LISTED RECORDS.
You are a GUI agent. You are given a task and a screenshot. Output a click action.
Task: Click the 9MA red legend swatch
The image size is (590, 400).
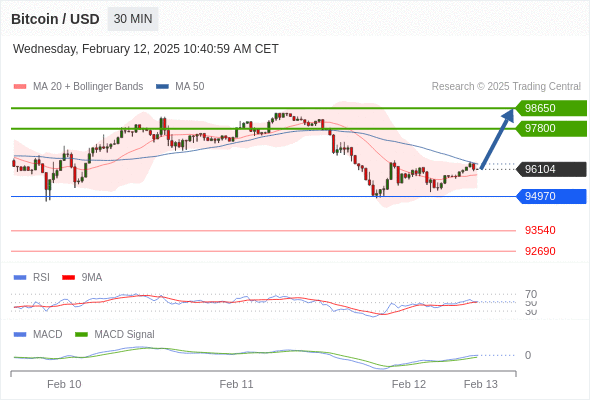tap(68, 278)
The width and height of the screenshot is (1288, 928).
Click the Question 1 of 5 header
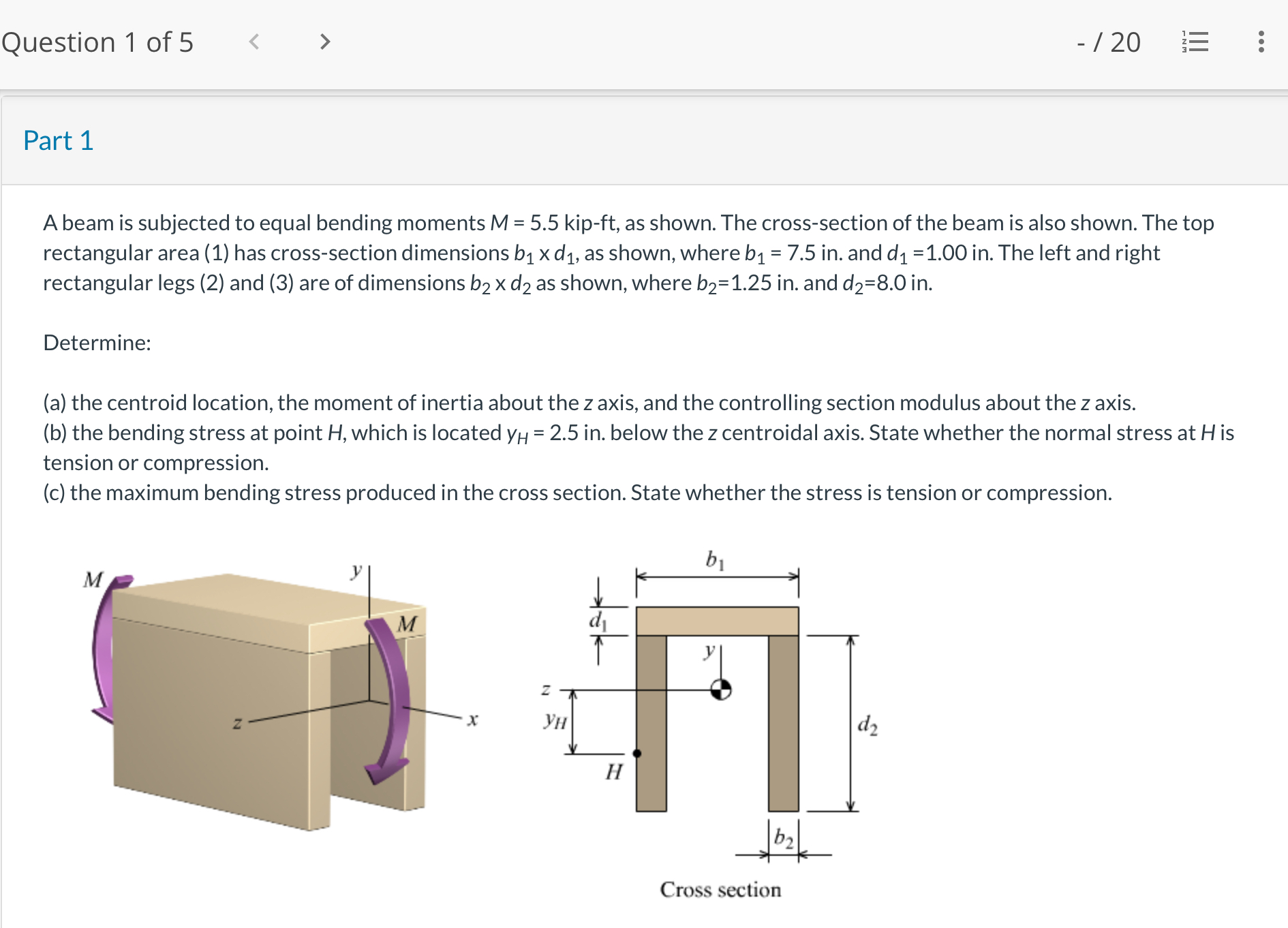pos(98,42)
==
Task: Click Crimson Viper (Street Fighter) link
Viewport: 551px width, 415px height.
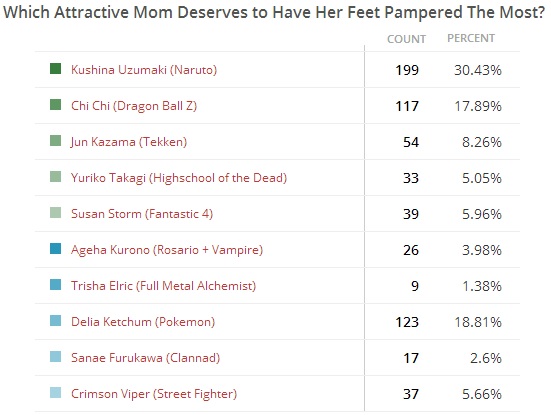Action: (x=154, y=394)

EXERCISE TASK. Copy out, word for word, the stretch of the listing from the line containing "Task: Click Crimson" through the line containing "Action: (x=154, y=394)", including both of those lines, and omit the pictures.

ANSWER.
Task: Click Crimson Viper (Street Fighter) link
Viewport: 551px width, 415px height.
Action: (x=154, y=394)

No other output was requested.